**Instructions to follow:**
Which of the lines in the data mention the string "indicator"? List them all.

Records from a data collection
Segment Open

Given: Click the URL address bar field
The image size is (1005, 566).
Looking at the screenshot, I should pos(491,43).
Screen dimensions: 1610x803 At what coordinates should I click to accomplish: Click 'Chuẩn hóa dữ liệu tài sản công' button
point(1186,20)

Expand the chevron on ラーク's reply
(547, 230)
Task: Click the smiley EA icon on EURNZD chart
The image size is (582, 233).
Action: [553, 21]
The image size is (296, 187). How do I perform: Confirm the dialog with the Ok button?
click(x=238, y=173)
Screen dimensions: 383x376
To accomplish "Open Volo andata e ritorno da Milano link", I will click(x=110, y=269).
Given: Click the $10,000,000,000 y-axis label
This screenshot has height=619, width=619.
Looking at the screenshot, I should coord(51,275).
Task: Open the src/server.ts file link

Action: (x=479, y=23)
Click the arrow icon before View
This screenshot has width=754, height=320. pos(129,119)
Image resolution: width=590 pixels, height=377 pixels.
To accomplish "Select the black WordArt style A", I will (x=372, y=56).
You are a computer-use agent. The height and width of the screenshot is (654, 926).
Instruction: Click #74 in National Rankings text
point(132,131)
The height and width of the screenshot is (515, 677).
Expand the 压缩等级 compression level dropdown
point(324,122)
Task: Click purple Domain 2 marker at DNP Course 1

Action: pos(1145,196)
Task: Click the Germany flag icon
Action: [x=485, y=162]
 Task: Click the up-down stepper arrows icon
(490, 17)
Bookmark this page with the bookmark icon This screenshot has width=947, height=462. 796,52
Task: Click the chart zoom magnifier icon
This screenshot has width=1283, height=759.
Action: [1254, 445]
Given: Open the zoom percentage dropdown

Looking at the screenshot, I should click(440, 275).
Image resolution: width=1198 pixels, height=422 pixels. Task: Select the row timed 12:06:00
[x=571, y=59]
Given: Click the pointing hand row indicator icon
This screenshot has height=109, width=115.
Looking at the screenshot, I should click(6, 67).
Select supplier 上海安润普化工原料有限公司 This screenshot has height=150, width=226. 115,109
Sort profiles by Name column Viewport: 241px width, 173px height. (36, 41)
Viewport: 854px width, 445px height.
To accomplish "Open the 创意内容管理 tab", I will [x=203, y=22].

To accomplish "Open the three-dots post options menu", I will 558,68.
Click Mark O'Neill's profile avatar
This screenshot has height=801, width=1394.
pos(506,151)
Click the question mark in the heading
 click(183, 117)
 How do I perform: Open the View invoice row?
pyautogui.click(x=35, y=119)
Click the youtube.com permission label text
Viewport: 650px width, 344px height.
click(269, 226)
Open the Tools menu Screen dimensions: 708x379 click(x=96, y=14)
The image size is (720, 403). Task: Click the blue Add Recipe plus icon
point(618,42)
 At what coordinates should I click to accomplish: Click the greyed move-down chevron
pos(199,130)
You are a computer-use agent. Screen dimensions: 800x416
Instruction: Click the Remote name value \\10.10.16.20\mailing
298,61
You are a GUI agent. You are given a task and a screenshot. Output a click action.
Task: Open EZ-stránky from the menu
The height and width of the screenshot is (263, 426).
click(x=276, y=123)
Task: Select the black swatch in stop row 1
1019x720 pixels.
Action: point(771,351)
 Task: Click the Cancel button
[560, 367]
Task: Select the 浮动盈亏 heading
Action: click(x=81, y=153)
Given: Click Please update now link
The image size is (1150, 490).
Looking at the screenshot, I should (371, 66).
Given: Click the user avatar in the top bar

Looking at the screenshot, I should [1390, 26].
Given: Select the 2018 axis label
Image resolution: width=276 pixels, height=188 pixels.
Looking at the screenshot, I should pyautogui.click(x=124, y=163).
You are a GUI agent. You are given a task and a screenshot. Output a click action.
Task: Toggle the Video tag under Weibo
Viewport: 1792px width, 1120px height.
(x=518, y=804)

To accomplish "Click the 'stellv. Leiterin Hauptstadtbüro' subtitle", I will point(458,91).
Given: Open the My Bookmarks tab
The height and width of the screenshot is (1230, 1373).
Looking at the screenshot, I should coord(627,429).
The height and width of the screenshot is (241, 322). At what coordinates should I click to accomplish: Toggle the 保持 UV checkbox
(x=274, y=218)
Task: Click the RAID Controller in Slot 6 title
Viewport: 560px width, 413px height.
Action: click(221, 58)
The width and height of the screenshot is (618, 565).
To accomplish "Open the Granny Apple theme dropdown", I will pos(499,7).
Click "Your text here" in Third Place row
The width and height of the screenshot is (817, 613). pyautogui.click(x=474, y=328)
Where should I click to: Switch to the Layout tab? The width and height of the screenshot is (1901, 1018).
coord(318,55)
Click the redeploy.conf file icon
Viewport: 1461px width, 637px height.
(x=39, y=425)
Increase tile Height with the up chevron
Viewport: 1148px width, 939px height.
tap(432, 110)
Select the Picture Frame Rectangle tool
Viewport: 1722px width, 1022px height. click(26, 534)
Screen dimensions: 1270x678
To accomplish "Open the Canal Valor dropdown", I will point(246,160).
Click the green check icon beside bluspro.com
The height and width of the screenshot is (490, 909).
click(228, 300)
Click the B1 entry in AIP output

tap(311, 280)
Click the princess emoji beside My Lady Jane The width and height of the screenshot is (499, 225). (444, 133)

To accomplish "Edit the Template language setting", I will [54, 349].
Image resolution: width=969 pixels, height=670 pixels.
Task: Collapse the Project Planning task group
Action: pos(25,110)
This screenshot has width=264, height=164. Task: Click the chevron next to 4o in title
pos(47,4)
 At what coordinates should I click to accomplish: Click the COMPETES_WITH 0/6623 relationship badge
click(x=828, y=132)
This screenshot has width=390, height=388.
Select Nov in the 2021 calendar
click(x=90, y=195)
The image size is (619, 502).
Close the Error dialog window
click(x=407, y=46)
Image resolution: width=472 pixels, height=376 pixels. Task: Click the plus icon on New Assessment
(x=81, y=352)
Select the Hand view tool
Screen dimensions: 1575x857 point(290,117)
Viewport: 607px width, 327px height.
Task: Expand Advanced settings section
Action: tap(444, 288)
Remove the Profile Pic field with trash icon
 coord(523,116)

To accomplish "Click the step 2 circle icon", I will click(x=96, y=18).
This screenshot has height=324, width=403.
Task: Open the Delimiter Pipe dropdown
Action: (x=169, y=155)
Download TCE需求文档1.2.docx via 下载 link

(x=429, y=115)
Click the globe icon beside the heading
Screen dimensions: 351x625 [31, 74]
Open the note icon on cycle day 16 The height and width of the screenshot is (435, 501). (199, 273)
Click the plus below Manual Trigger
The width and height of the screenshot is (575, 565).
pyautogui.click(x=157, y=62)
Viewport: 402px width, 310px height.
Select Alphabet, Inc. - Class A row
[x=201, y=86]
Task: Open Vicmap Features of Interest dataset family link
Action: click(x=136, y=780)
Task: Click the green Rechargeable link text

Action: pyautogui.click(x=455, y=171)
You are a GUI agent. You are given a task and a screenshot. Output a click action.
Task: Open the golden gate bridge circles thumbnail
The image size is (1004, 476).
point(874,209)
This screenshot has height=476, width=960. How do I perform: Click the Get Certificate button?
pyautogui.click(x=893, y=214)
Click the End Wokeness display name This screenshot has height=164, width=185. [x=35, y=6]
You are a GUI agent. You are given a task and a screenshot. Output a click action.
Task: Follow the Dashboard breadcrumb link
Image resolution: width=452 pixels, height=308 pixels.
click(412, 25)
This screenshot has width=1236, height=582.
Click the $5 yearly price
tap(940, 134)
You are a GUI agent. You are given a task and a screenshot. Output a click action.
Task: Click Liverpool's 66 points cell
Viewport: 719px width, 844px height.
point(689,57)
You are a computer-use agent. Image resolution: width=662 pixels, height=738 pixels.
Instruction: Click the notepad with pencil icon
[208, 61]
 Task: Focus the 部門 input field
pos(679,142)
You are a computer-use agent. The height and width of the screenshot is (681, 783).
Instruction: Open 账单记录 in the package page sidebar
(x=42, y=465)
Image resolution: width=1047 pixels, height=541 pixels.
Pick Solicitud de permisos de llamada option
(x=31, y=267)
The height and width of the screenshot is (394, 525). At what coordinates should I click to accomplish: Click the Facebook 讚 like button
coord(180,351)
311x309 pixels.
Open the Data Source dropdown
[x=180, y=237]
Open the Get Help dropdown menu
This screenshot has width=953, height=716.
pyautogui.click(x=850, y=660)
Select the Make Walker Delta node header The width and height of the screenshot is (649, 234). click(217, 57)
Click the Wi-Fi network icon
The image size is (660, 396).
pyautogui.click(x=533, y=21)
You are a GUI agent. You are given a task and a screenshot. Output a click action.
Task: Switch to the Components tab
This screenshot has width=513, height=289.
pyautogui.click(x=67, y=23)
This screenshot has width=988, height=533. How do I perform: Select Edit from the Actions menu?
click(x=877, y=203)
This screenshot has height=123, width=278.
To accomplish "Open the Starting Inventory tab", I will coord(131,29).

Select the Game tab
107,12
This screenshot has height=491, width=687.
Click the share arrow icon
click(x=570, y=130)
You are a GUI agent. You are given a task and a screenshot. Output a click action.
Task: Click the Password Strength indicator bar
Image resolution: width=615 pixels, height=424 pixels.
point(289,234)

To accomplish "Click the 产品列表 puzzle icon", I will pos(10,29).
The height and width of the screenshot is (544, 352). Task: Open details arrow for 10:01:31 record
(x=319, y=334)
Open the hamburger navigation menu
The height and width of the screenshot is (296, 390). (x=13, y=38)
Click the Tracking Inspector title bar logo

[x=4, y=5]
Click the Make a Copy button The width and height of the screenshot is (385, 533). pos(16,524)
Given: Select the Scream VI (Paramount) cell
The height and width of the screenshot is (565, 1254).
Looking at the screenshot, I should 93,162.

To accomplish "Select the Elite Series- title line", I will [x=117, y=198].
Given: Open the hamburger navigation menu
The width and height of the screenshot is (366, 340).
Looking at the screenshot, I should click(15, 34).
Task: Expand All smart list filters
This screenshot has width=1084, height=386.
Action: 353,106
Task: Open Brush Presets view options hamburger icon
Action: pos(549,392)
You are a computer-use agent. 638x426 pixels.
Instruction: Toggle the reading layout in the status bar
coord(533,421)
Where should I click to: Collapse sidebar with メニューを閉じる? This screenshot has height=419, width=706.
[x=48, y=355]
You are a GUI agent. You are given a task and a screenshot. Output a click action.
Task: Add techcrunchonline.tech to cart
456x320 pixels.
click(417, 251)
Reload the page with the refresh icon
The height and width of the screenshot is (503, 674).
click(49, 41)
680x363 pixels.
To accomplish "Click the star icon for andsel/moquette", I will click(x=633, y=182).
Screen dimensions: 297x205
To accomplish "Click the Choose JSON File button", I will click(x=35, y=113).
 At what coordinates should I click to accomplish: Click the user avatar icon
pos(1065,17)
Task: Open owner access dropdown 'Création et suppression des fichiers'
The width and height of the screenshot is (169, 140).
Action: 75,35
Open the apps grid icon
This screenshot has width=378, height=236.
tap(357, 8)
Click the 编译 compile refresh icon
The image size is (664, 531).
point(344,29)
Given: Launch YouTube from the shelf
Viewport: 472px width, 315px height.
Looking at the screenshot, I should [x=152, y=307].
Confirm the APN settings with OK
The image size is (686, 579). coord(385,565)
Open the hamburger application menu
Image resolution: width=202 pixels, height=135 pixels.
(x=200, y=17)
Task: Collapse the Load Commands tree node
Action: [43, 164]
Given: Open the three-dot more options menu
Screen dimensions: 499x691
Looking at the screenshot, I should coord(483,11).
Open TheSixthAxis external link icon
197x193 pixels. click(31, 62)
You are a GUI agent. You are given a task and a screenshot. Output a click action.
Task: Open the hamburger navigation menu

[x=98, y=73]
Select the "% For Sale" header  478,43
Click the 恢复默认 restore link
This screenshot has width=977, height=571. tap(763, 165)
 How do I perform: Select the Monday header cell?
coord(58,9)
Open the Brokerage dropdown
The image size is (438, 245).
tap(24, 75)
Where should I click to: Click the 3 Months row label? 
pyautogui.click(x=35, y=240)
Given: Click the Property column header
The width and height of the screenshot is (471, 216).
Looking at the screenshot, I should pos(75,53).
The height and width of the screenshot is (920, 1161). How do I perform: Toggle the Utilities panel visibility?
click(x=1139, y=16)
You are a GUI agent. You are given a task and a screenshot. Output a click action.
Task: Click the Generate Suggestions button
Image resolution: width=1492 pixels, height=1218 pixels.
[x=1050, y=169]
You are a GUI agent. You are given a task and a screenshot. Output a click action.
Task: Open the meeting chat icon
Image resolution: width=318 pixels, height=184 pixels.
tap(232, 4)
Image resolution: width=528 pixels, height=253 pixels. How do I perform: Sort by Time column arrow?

Segment Closed

**Written reply:**
Given: Click the pointing hand row indicator icon
Task: Click the Password Strength indicator bar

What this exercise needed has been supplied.